In the wake of the Bosnian War (1992-1995), the city of Zenica underwent a series of dramatic transformations.  The bustling steel industry slowed to a near-halt. Overall, local employment plummeted to below 20 percent, and in the years since has barely doubled.  The Serb population fled the centrally-situated city, relocating to less-hostile areas throughout the country, and within a decade of the start of the war, the dominating population of Bosniaks (Bosnian Muslims) would rise from 55 to 85 percent.  Even as the war officially came to a close, paranoia and tensions ran high.  As the economy came crashing to a stop, the population of Zenica entered a period of unsettling safety: a city ready to to begin the slow process of healing and rebuilding—physically and emotionally—while active, untriggered land mines lay just under the surface of the surrounding mountain plains.

Enter Sezam, Zenica's first non-governmental organization, founded to begin the post-war healing process through teachers and their students, building a new social model founded on ideals of tolerance and non-violence.  I had the fortunate opportunity of working with Sezam in the summer of 2003, in part as a stills photographer documenting the summer classes staffed by a half-dozen volunteer college students from the United States.  The children and teenagers we worked with—from 11-year-olds to high schoolers—were all born into the war, if not into the years immediately proceeding.  Many students had personal, vivid memories and stories of violence, horror, and death; all of the students could relate someone's personal tragedy and loss.

During travels beyond the classroom I captured a post-war region frozen in limbo: the industrial world of the steel factory, once again operational, yet a humble shell of its former shelf; the exile of the refugee camps, tucked in the mountainside, where the daily schedule consisted of a walk to the well to check for new water; the communal social experiences of the population; and the patterns of domesticity, both in the city high rise buildings and on rural farmland.  Despite differences in social class, economic status, culture, and geography, these post-war “spaces”—my conceptions of industry, exile, social, and home—possess a shared fate: still fragments of a revitalized culture, struggling to be born.

★ ★ ★ ★ ★

What to do »
Could you transcribe the passage on post-war Zenica between "During travels beyond" and "to be born.", inclusive?

★ ★ ★ ★ ★

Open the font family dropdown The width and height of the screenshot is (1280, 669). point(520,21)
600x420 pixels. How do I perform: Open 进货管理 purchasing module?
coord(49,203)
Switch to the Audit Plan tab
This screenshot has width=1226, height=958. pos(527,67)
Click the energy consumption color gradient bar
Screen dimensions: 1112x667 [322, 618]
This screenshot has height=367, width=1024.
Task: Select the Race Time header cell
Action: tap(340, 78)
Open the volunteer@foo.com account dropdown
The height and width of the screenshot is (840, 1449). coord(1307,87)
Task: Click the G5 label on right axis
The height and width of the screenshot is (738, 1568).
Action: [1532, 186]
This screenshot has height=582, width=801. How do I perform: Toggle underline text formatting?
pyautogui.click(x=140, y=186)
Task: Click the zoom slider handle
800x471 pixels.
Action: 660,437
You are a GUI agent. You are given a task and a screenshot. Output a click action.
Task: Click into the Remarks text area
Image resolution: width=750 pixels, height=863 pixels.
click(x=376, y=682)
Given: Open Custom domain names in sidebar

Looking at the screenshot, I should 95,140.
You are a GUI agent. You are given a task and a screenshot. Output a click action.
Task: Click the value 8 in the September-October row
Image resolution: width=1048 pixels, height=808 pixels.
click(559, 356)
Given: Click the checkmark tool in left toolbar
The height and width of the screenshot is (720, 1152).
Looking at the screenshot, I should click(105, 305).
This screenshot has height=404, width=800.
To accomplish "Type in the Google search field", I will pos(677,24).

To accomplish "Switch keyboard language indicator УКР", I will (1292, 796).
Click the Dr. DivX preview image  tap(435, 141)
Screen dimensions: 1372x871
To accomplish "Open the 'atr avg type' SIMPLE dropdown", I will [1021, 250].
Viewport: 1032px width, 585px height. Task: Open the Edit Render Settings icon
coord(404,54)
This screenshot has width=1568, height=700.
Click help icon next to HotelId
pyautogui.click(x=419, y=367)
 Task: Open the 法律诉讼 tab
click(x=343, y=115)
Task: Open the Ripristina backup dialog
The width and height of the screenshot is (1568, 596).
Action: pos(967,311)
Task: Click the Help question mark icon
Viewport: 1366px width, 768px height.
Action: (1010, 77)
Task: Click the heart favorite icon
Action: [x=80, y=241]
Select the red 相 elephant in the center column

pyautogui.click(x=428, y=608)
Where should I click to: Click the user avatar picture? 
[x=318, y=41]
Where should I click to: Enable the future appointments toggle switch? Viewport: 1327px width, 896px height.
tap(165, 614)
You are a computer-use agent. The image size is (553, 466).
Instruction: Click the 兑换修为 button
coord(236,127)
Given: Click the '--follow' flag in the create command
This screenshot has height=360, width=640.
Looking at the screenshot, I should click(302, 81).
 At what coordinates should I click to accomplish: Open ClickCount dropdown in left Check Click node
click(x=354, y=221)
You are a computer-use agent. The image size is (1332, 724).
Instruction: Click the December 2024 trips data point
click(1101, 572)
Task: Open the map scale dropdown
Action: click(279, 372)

★ ★ ★ ★ ★

Solved exercise »
During travels beyond the classroom I captured a post-war region frozen in limbo: the industrial world of the steel factory, once again operational, yet a humble shell of its former shelf; the exile of the refugee camps, tucked in the mountainside, where the daily schedule consisted of a walk to the well to check for new water; the communal social experiences of the population; and the patterns of domesticity, both in the city high rise buildings and on rural farmland.  Despite differences in social class, economic status, culture, and geography, these post-war “spaces”—my conceptions of industry, exile, social, and home—possess a shared fate: still fragments of a revitalized culture, struggling to be born.